### [Instruction A]
Decide whether each statement below agrees with the text on vehicle localization. For each one, answer yes or no and quote the words of the text that decide it. (i) GPS often gives accuracy of one to three meters. (ii) A particle filter generally needs fewer points than an unscented Kalman filter to reach the same accuracy. (iii) Unscented Kalman filters converge to the true state as the number of points increases.
### [Instruction B]
Retype the passage of the text on vehicle localization between "Like the techniques" and "Github repository. Enjoy!", inclusive.
— Begin Provided text —
In order to drive safely, autonomous vehicles on public roads need to know where they are in the world. Tasks easy for humans, such as staying in driving lanes at all times, would be impossible for an autonomous vehicle to perform without highly accurate vehicle location information. Determining the vehicle’s location in the world is called localization. One popular and well-known localization system is the global positioning system (GPS), which can provide rough localization; it often has accuracy of one to three meters, but the accuracy can decrease to upwards of fifty meters with poor line off sight to the sky or other interference. Unfortunately, this is not accurate enough for an autonomous vehicle; a localization accuracy of under ten centimeters is considered the upper limit for safe driving.

Like the techniques involved in object tracking using extended and unscented Kalman filters, localization techniques are often probabilistic. The unscented Kalman filter is flexible enough for many object tracking applications; however, when even higher accuracy is required for vehicle localization, another technique can be used: a particle filter.

 

Exploring my implementation

All of the code and resources used in this project are available in my Github repository. Enjoy!

Technologies Used

  • C++
  • uWebSocketIO

Particle Filters

Particle filters are similar to unscented Kalman filters in that they update the state of an object (for example, the location and orientation) by transforming a set of points through a function to predict a future state, given noisy and partial observations of the world. However, unlike unscented Kalman filters, particle filters may choose points to transform at random, rather than from a Gaussian distribution. This eliminates the need to assume a static state motion or measurement model. The number of points required for a particle filter to obtain the same level of accuracy as an unscented Kalman filter is generally higher, which makes a particle filter more computationally complex and memory intensive. Additionally, there is a choice to be made regarding the number of particles included in the filter (the time complexity of computing the algorithm is linear in the number of particles). However, particle filters do converge to the true state of the object being predicted as number of particles increases, unlike unscented Kalman filters, which have no such convergence properties.

Particle filter steps

In a particle filter, the points, or “particles”, are chosen to represent concrete guesses as to the actual state being predicted. At each time step, particles are randomly sampled from the state space. The probability of a particle being chosen is proportional to the probablility of it being the correct state, given the sensor measurements seen so far. The update step in a particle filter can be seen as selecting the most likely hypotheses among the set of guessed states; as more sensor measurements become available, those more likely to be true are kept, while those less likely are removed.
— End Provided text —
— Begin Data supplied —
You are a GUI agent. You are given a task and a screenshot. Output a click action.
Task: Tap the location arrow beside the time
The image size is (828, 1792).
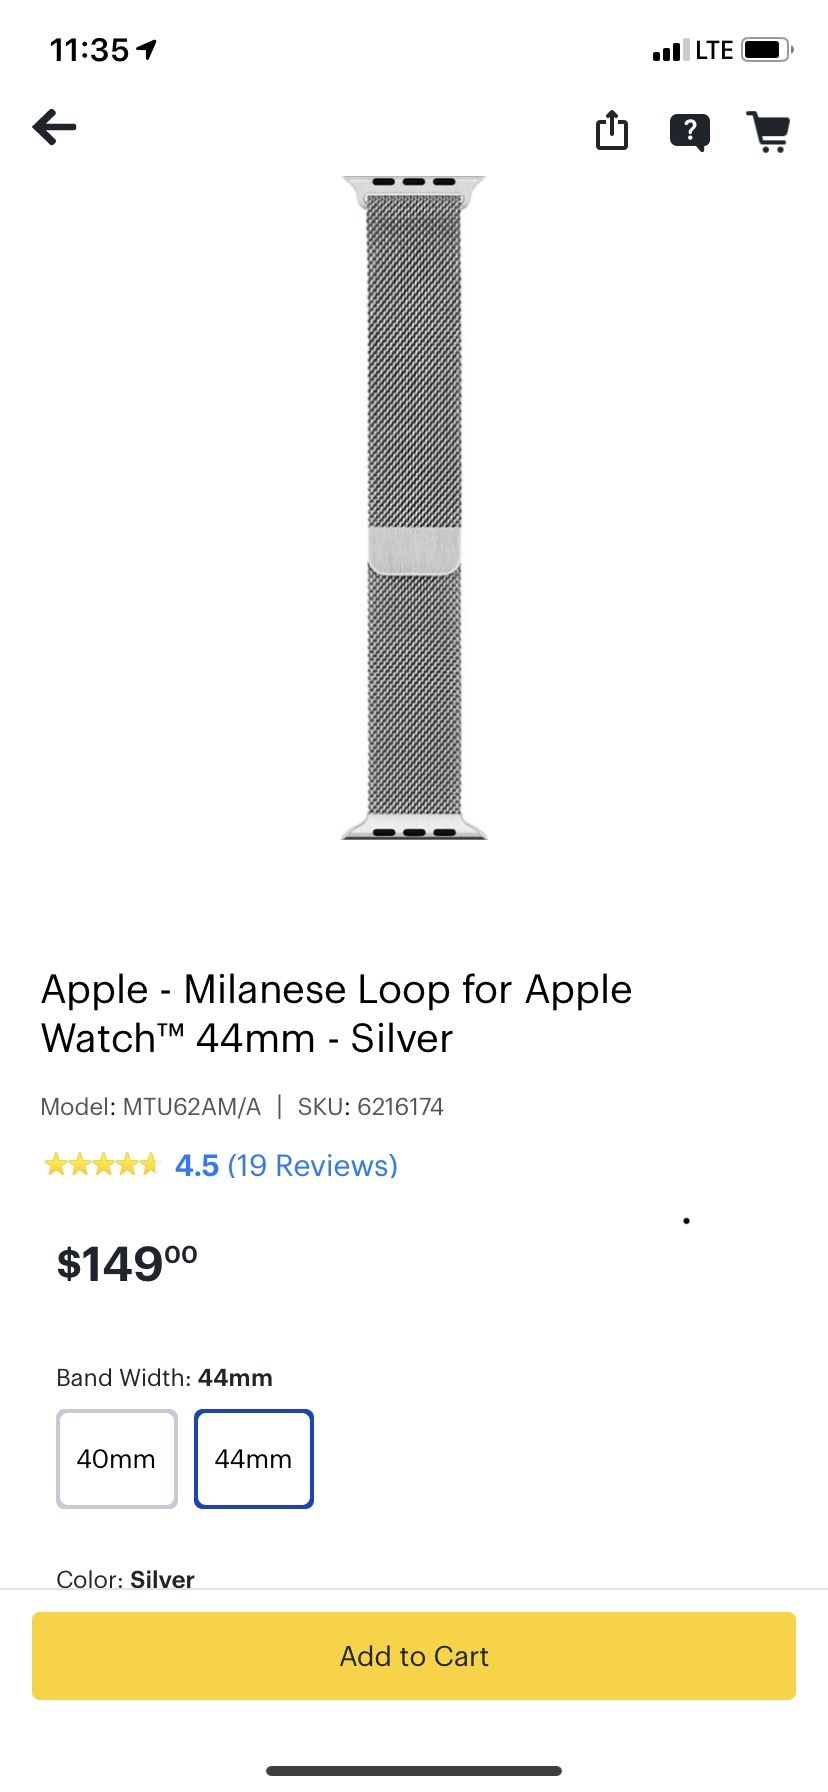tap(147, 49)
— End Data supplied —
— Begin Data supplied —
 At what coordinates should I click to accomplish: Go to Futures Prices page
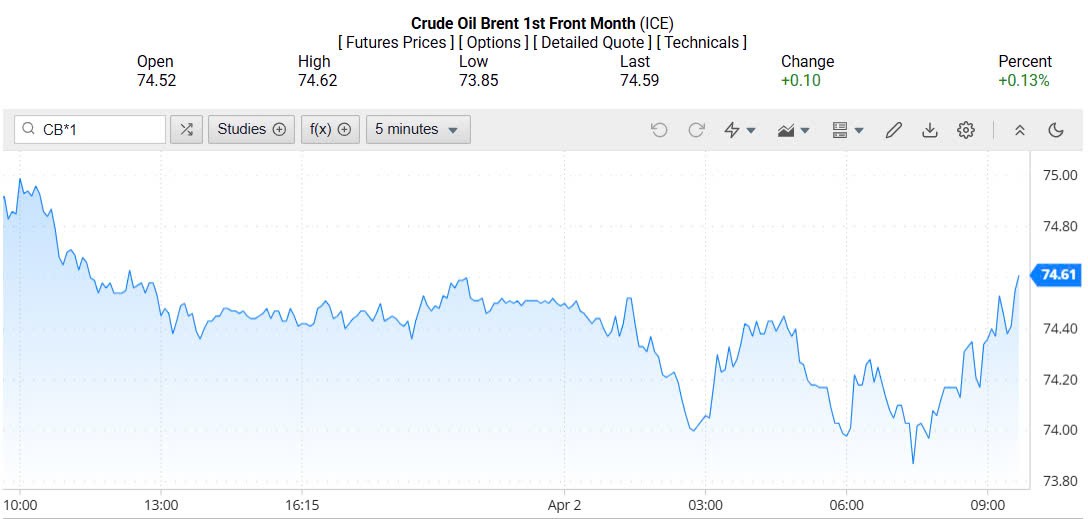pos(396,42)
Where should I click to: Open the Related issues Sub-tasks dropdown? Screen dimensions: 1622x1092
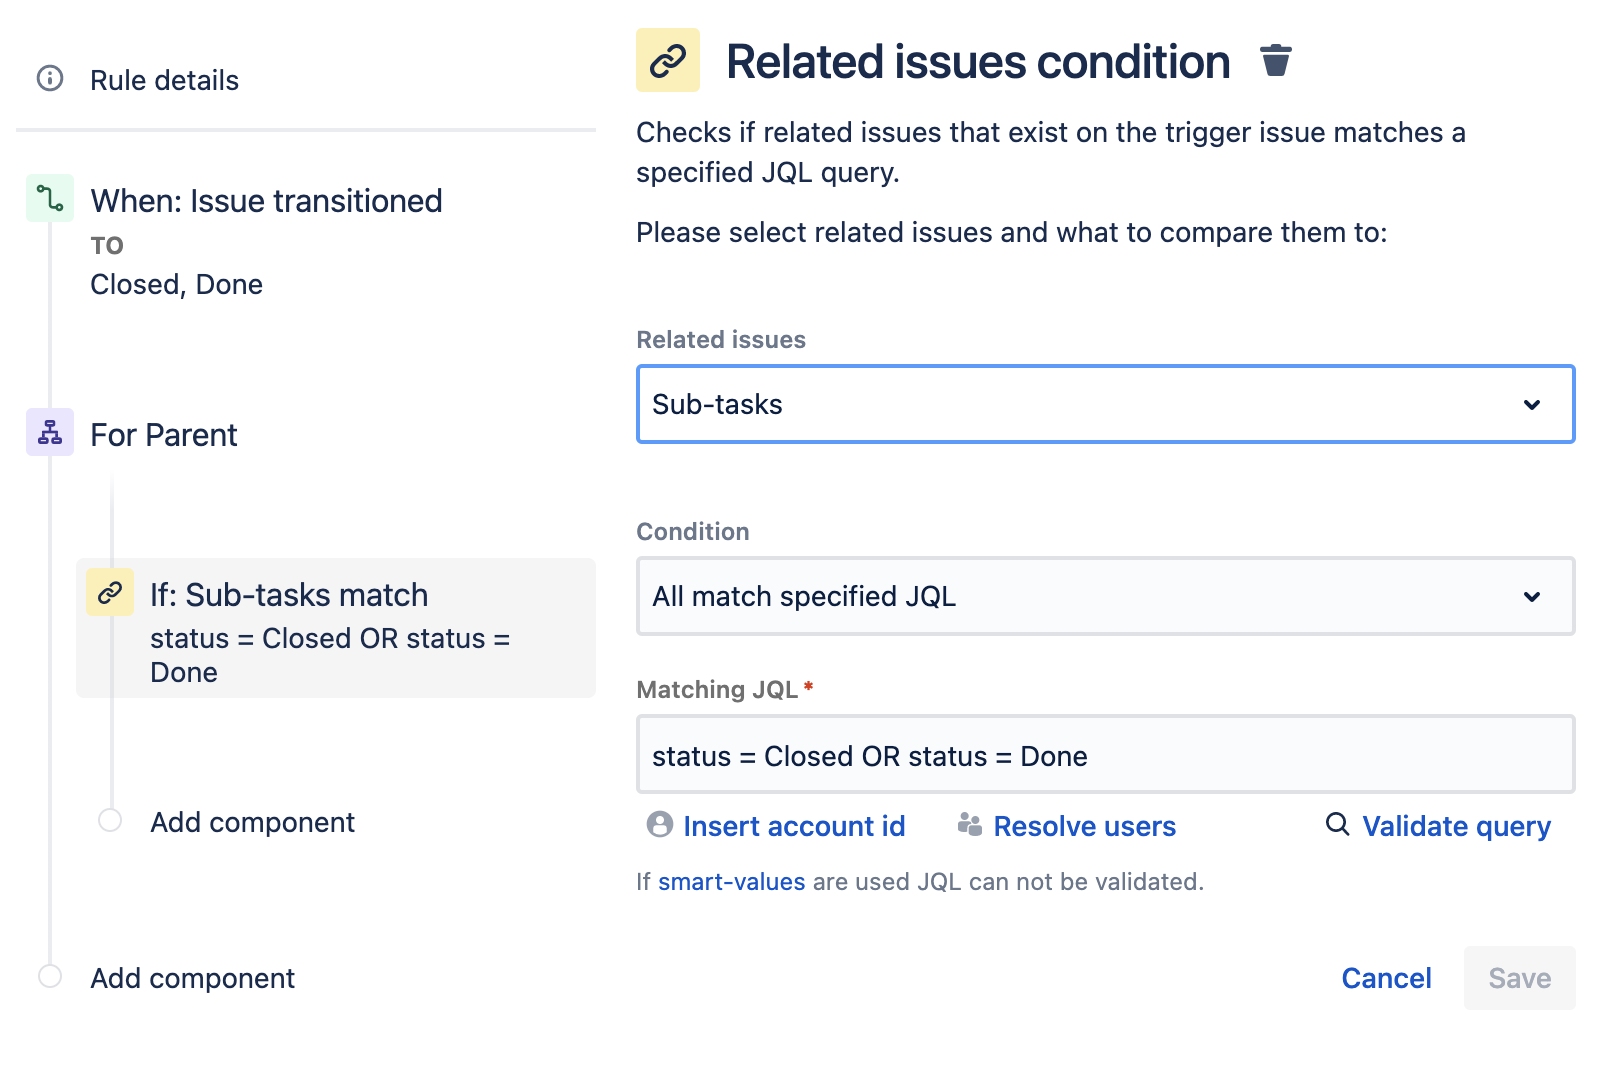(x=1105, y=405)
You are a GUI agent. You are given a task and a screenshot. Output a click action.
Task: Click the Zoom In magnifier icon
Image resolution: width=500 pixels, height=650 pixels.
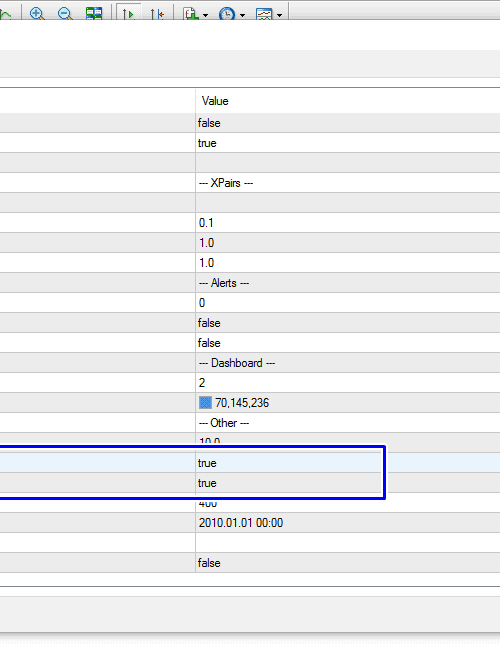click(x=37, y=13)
— End Data supplied —
### [Output A]
(i) Yes: "it often has accuracy of one to three meters"
(ii) No: "The number of points required for a particle filter to obtain the same level of accuracy as an unscented Kalman filter is generally higher"
(iii) No: "unscented Kalman filters, which have no such convergence properties"

### [Output B]
Like the techniques involved in object tracking using extended and unscented Kalman filters, localization techniques are often probabilistic. The unscented Kalman filter is flexible enough for many object tracking applications; however, when even higher accuracy is required for vehicle localization, another technique can be used: a particle filter.

 

Exploring my implementation

All of the code and resources used in this project are available in my Github repository. Enjoy!